Tensor stacking unplugged
                                                Quantitative Investments
                            		Tensor stacking is a common operation in machine learning, one that is covered by most open-source packages such as numpy, tensorflow and pytorch. However, while there is clear documentation on the syntax to stack tensors, there is no satisfactory explanation for what stacking actually does, and why results come out in a certain way.
We decided to plug the gap out there and provide a short tutorial on the subject. For us, understanding tensor stacking means being able to exactly predict, based on a set of inputs, the output that we expect to receive.
In this paper we provide a bottom-up explanation of the operation by means of a simple example. The application to more complex cases is left to the interested reader.
Tensor stacking in finance
A tensor is a higher dimensional matrix. Consider for example a spreadsheet (i.e., a 2-dimensional matrix) where constituents of a given equity market index are listed as rows, and their properties (for that day) are listed as columns, e.g., price at close, traded volume, sector, market cap, 12-months high.
Suppose you have one such spreadsheet for a number of days in the past, and that you want to feed the entire data set into a machine learning algorithm. To do so, you can decide to stack your spreadsheets ‘on top of each other’ and feed the results to your algorithm.
Alternatively, you can think of inverting the dimensions. For example, you may want to organize your data by creating one spreadsheet for each security. In said spreadsheet, rows are the days in the past and the columns are the constituent properties.
Stacking the spreadsheets thus obtained will contain the same data as before but organized in a different way. In both cases you obtain a 3-dimensional tensor (aka a cube) made of the constituent, time, and property. However, the dimensions are ordered differently. As a consequence, your machine learning outputs may differ too.
Illustrative example
Stacking is only possible among tensors of equal dimensions. Moreover, you often read that “stacking is a way to combine tensors along a new dimension”. This sentence is often mentioned to contrast stacking versus concatenating, which is another way of combining tensors that we won’t cover here.
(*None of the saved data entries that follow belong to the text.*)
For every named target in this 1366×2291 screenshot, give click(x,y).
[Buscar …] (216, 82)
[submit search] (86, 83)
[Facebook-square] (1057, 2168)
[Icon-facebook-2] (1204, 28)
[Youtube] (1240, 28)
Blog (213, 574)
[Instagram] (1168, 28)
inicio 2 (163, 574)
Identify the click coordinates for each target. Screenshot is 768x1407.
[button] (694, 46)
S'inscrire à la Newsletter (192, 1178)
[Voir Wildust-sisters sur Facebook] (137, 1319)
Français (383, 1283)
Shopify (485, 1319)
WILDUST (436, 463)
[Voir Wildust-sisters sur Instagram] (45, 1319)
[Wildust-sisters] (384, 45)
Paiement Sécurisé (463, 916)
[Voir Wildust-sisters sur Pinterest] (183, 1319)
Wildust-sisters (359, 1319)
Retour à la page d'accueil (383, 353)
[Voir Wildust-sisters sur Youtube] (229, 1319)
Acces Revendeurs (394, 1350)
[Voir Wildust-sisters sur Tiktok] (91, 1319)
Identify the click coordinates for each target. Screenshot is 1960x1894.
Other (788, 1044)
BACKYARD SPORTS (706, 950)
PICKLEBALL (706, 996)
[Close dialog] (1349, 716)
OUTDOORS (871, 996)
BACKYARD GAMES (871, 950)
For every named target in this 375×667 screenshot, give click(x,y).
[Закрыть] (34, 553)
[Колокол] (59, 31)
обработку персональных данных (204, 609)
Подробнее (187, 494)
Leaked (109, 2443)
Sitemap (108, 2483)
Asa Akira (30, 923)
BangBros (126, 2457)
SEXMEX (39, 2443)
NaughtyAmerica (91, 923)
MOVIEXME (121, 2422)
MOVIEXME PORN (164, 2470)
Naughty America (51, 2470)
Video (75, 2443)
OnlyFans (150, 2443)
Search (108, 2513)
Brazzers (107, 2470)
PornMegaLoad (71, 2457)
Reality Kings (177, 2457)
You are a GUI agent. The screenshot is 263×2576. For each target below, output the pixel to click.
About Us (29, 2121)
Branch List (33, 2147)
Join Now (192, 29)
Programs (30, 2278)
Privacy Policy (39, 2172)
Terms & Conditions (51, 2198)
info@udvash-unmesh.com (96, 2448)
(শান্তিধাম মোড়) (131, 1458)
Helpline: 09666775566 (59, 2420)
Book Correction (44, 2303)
The following example will make it clear what is meant by the sentence above. In what follows, we also provide code for you to replicate results. To do so, we chose pytorch as coding framework, but the results easily extend to other packages such as numpy and tensorflow. 
Consider the following 2-dimensional tensors (each of dimensions (3,4)):
 
Dim 0 stacking
If we stack them on the first possible dimension (dim = 0), we obtain a 3-dimensional tensor of dimensions (2,3,4), which you can interpret as “a tensor made of two three-by-four matrices”. The parameter (dim = 0) indicates that the index running along the list of tensors to stack was put in the first possible position (i.e., position 0 in the list). That is why the first number in the resulting tensor size vector is 2, like the number of tensors we stacked.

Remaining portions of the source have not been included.